Reparametrization Invariance in non-parametric Causal Discovery
This work addresses the challenge of ensuring causal discovery methods are invariant to marginal distribution changes, which is important for researchers and practitioners in fields like statistics and machine learning, though it appears incremental as it builds on existing methodologies.
The paper tackles the problem of causal discovery from observational data by proposing a non-parametric estimator that is robust to changes in marginal distributions, ensuring invariance to causal invariants. The resulting causal estimator is competitive with current methodologies and emphasizes uncertainty in causal queries.
Causal discovery estimates the underlying physical process that generates the observed data: does X cause Y or does Y cause X? Current methodologies use structural conditions to turn the causal query into a statistical query, when only observational data is available.
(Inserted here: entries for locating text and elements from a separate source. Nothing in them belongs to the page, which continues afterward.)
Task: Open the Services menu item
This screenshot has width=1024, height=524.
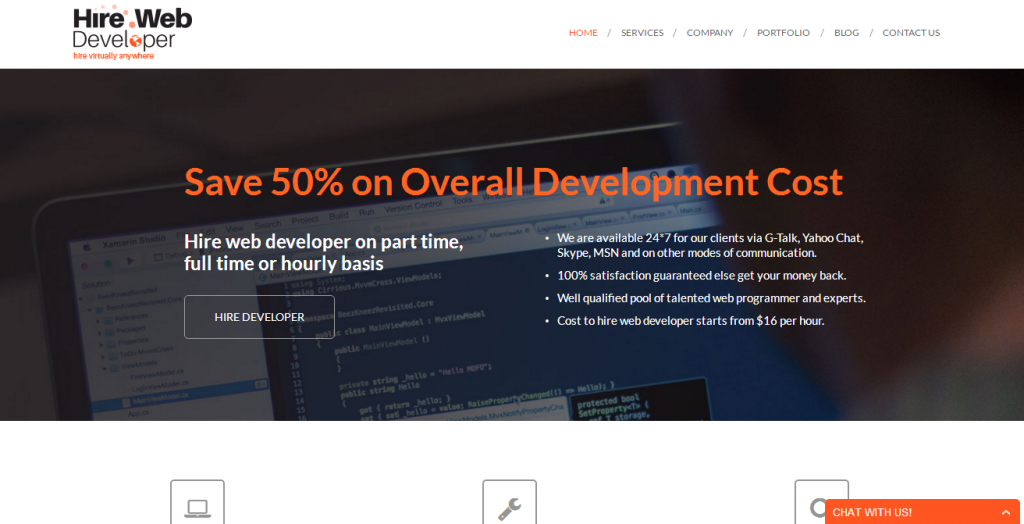Action: [x=642, y=33]
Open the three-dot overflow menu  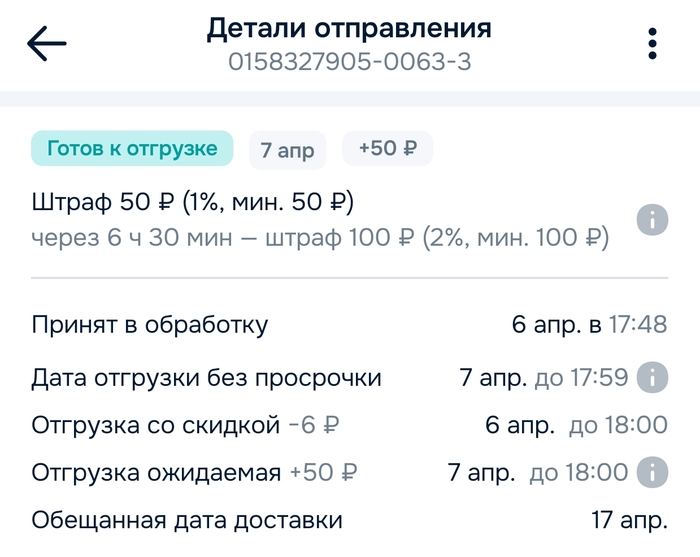point(652,43)
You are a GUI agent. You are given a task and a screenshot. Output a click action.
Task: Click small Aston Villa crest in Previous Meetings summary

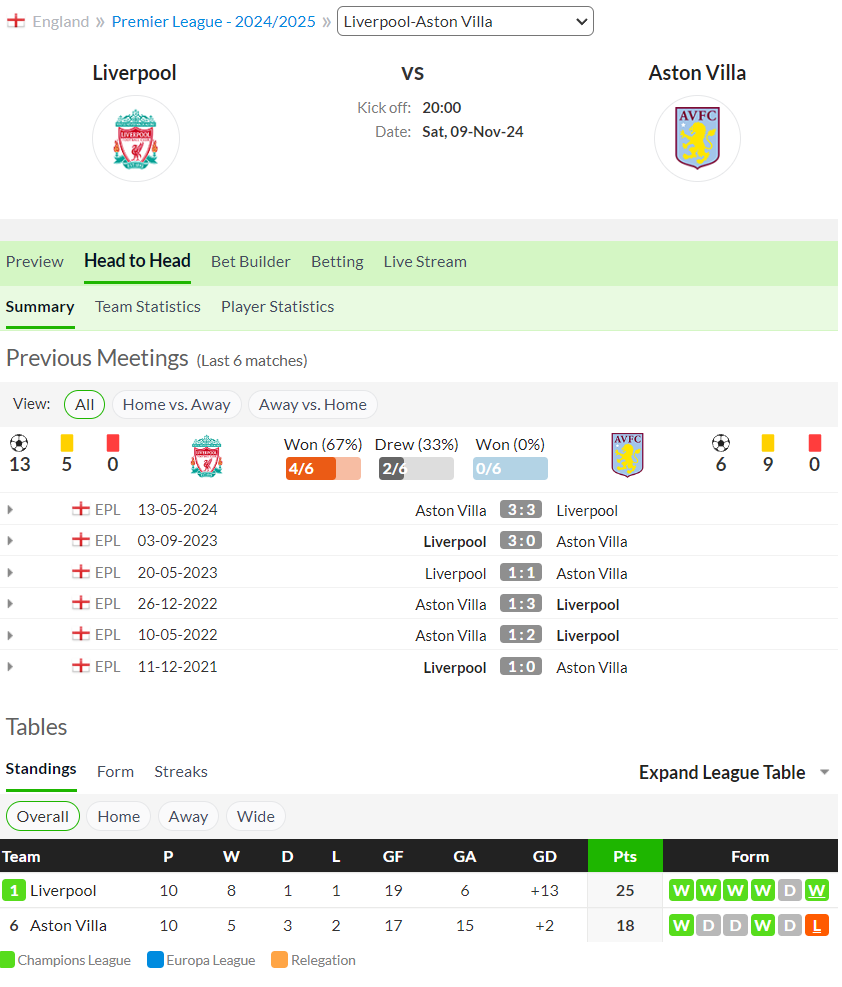[627, 455]
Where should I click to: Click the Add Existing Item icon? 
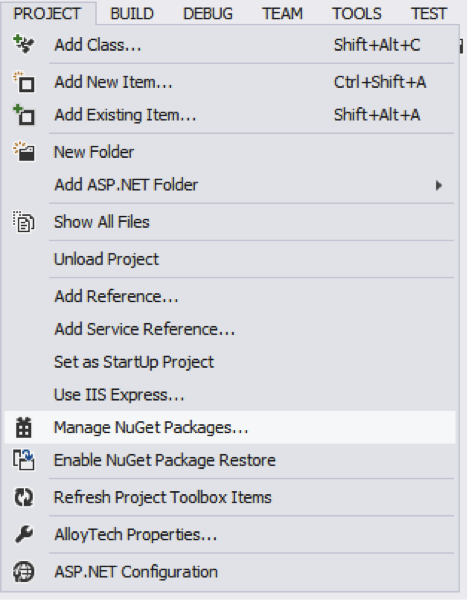pyautogui.click(x=24, y=115)
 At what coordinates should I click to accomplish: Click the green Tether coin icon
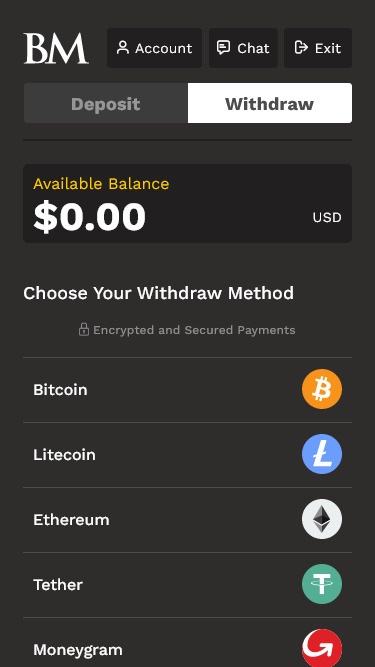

But what if these statistical queries are sensitive to causal invariants? This study investigates one such invariant: the causal relationship between X and Y is invariant to the marginal distributions of X and Y. We propose an algorithm that uses a non-parametric estimator that is robust to changes in the marginal distributions. This way we may marginalize the marginals, and inspect what relationship is intrinsically there. The resulting causal estimator is competitive with current methodologies and has high emphasis on the uncertainty in the causal query; an aspect just as important as the query itself.